Cela étant, certaines visites m’ont ouvert les yeux. Je pense à Groupe Guillin dont l’usine d’Ornans permet de se représenter l’importance de la fonction logistique dans le métier de l’emballage alimentaire. La qualité de la prestation logistique, livraison dans les 24H, explique leur niveau de marge sur des produits basiques. La visite du site LDC du Mans m’a également marquée : j’ai réalisé là aussi l’importance de la barrière à l’entrée que représentait l’outil logistique à proximité du site de découpe."

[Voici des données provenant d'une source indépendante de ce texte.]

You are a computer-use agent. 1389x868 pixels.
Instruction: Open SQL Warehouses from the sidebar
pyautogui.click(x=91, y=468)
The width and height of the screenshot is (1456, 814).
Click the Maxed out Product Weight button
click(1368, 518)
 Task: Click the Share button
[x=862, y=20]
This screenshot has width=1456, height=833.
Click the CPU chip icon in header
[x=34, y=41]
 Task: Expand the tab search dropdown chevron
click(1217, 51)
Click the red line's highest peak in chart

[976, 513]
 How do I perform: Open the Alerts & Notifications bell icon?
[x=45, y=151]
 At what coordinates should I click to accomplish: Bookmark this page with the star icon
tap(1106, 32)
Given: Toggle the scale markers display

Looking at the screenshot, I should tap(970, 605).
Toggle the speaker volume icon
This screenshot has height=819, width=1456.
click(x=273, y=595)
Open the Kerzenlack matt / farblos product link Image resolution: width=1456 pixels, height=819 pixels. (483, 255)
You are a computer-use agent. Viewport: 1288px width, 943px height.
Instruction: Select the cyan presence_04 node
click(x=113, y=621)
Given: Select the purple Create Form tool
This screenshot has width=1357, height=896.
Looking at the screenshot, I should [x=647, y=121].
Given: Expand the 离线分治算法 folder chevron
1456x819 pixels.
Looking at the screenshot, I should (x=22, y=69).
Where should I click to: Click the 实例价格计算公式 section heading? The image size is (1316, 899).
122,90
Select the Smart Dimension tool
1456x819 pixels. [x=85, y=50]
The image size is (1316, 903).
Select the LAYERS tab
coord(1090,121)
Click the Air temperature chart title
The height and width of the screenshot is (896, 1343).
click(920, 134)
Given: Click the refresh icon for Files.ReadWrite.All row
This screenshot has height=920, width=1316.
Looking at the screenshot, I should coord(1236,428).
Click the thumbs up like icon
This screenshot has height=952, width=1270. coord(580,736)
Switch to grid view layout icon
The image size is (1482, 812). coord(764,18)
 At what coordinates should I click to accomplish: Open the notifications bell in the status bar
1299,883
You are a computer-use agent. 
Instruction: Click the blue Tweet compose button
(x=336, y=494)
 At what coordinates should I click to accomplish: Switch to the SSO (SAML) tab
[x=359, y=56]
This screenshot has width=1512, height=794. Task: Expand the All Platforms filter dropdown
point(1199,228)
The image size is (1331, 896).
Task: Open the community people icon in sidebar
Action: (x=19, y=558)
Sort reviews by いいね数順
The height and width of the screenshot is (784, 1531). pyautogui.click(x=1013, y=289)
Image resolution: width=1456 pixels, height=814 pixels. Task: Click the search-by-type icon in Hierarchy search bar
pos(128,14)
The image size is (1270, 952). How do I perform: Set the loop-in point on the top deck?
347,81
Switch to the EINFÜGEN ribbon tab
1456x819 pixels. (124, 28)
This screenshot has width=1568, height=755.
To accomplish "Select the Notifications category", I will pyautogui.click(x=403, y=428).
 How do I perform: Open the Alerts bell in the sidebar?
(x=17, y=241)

Nous sommes en période de publication des rapports annuels et vous faites partie des investisseurs qui les lisent attentivement. Quelles rubriques ou détails attirent particulièrement votre attention ?

"J’aime à dire que celui qui lit en entier le rapport annuel d’une société est un des meilleurs spécialistes de la société. Je m’attarde sur les facteurs de risque, les procès en cours, et le tableau de financement car le cash ne ment pas alors que les comptes de résultats peuvent être « bidouillés ». Une différence importante entre le résultat net et la génération de trésorerie doit poser question. Enfin, la rémunération des dirigeants ne doit pas être trop importante au regard du résultat d’exploitation. Actions gratuites comprises…"

Quels achats avez-vous réalisé récemment ?

"Nous avons acheté Esso à l’occasion de la publication des résultats 2023 qui faisait ressortir une sous-valorisation sensible. Nous ne prétendons pas savoir si les marges de raffinage vont s’effondrer ou pas. Il semble juste que la guerre en Ukraine et la raréfaction des raffineries en Europe sont des facteurs de soutien. J’apprécie également Mersen, qui investit très fortement sur des secteurs porteurs avec un ROCE avant IS annoncé de l’ordre de 15% sur les nouveaux investissements, le tout pour un PE d’environ 10 fois les résultats attendus cette année. TF1 reste mal valorisé en dépit de la hausse récente de son cours."